Try it — Among these records, which lines include "Real"? Copy them out.

Stored data entries:
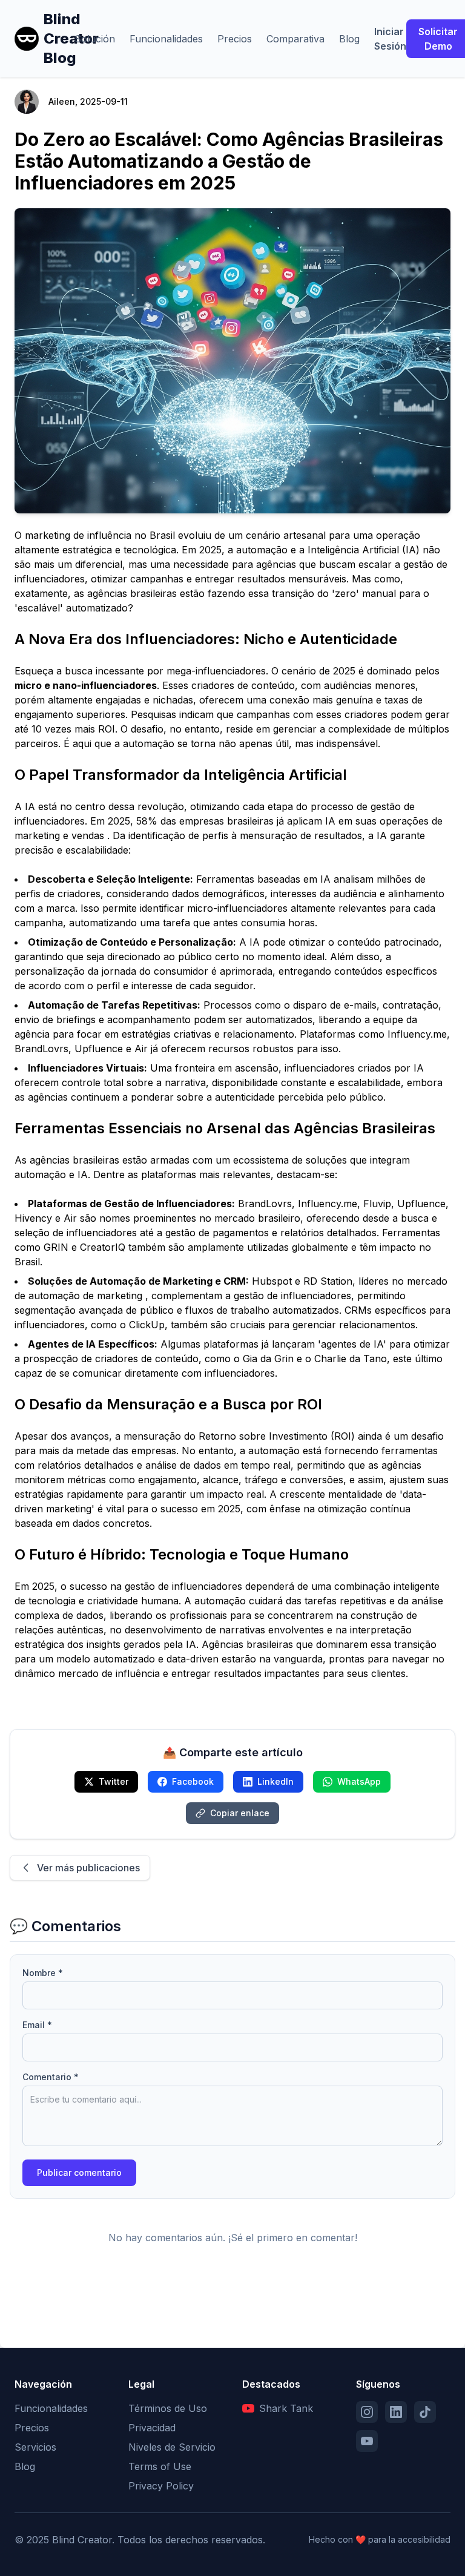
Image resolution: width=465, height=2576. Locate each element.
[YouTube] (367, 2441)
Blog (349, 39)
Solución (94, 39)
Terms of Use (159, 2466)
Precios (234, 39)
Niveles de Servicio (172, 2447)
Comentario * (50, 2077)
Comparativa (295, 39)
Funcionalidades (166, 39)
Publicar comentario (79, 2172)
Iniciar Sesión (390, 38)
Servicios (35, 2447)
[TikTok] (425, 2412)
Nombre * (42, 1973)
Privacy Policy (161, 2486)
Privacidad (152, 2428)
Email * (37, 2025)
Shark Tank (286, 2408)
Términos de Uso (167, 2408)
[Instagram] (367, 2412)
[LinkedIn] (396, 2412)
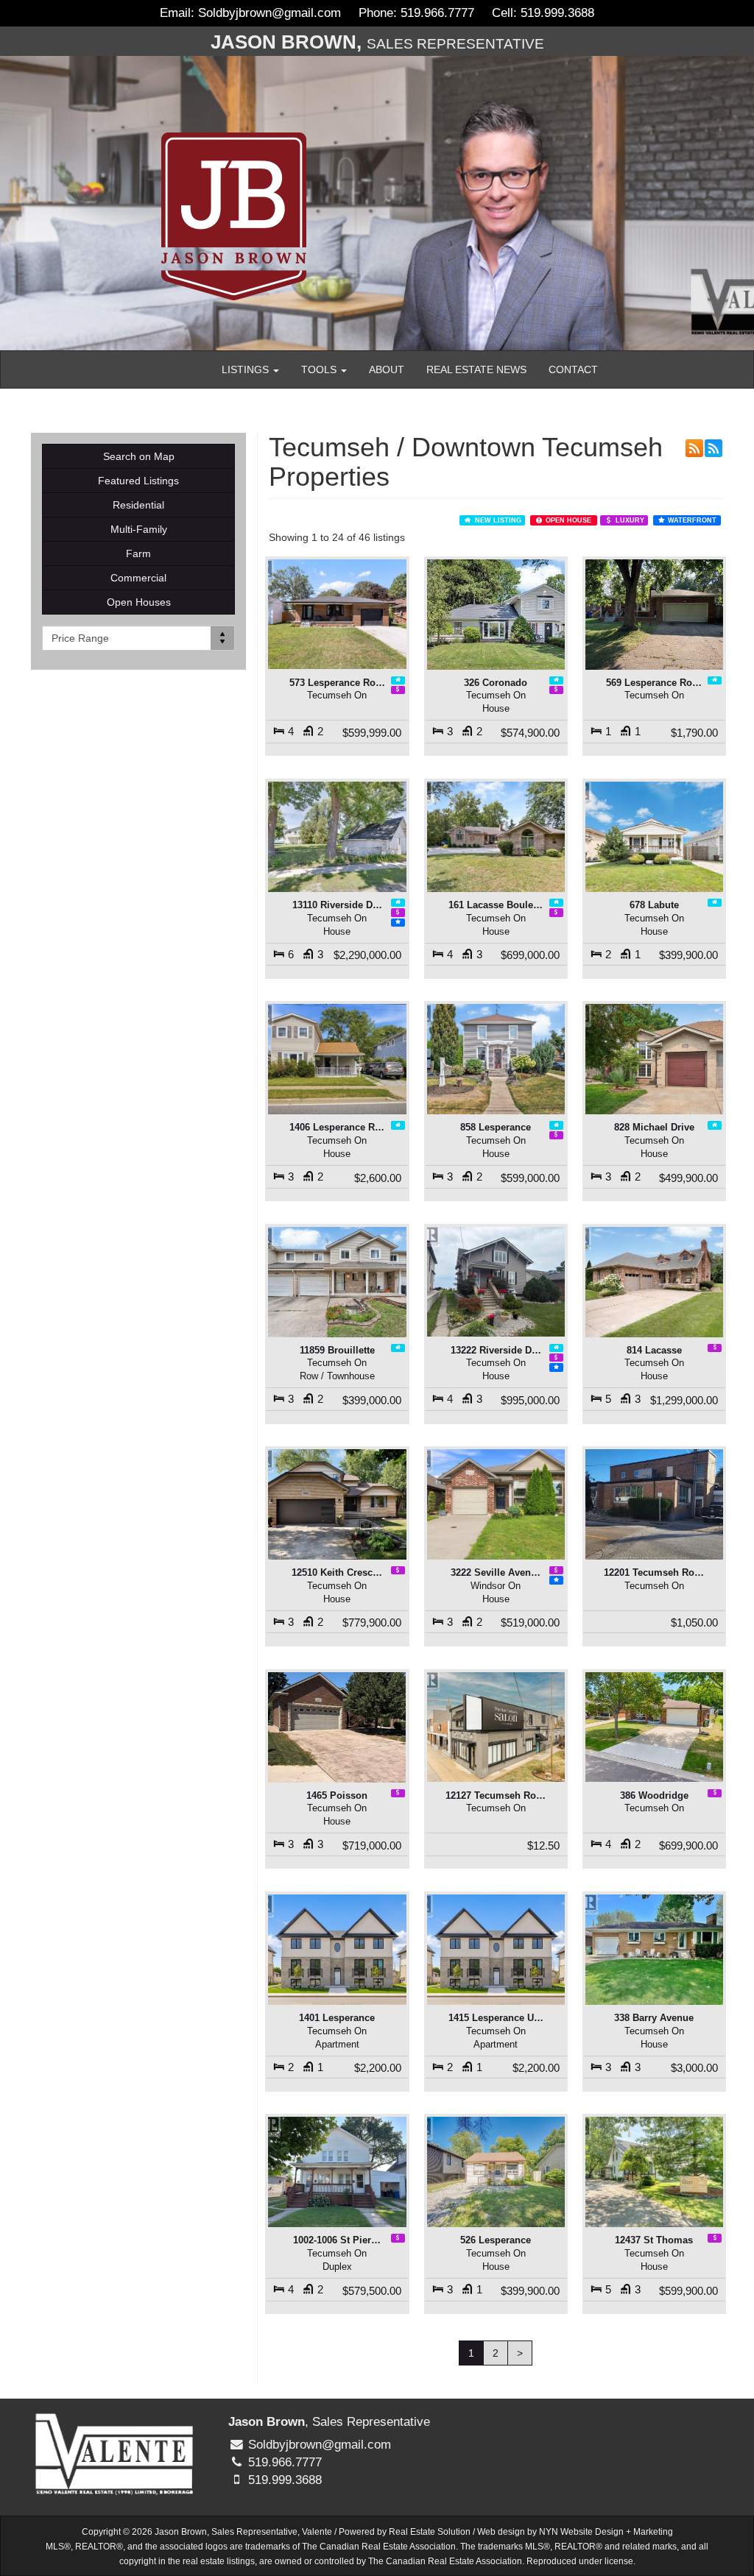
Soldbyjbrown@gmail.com (269, 13)
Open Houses (139, 602)
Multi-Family (138, 529)
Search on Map (139, 456)
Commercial (138, 578)
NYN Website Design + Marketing (606, 2532)
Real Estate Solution (430, 2532)
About (386, 369)
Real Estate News (476, 369)
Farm (138, 553)
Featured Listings (138, 480)
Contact (573, 369)
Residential (138, 505)
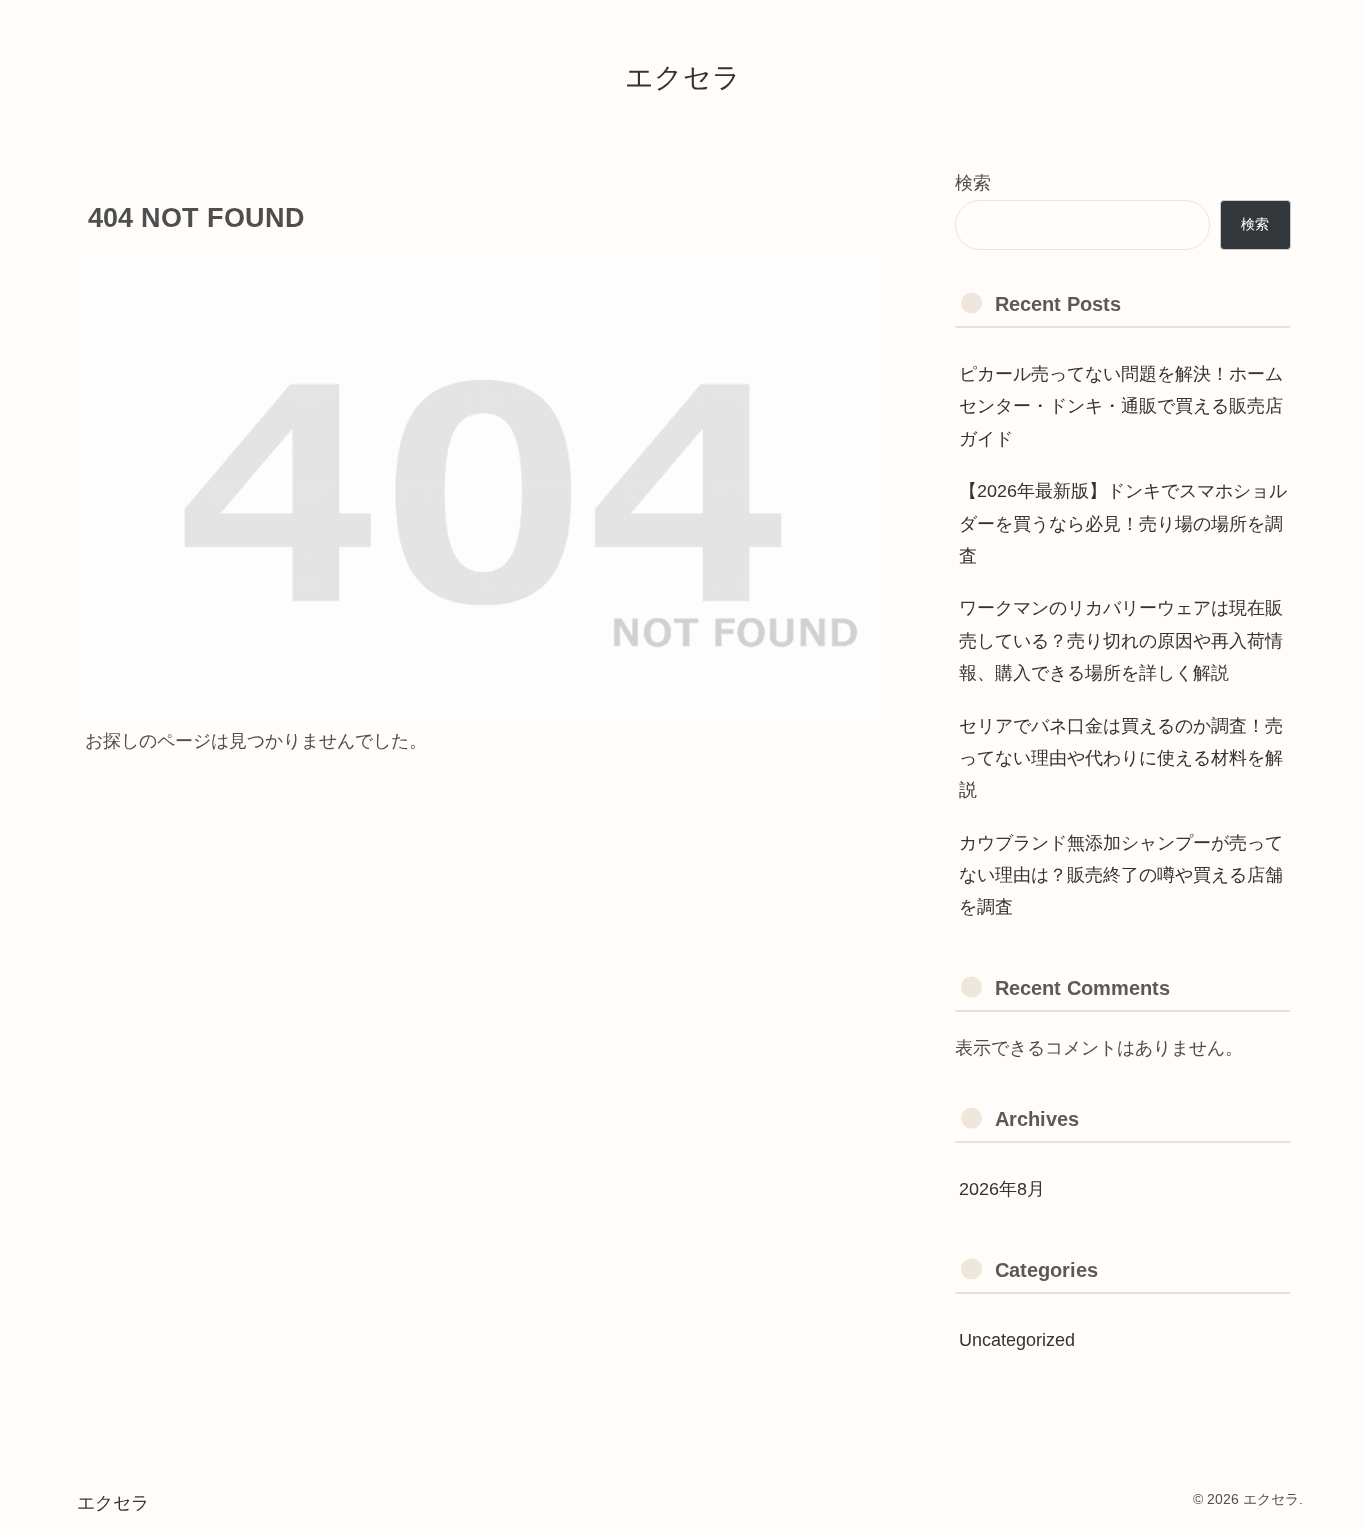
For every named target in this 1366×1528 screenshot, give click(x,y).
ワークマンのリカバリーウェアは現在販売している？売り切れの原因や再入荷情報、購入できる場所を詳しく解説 (1121, 640)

Written response —
Real Estate Solution (430, 2532)
Real Estate News (476, 369)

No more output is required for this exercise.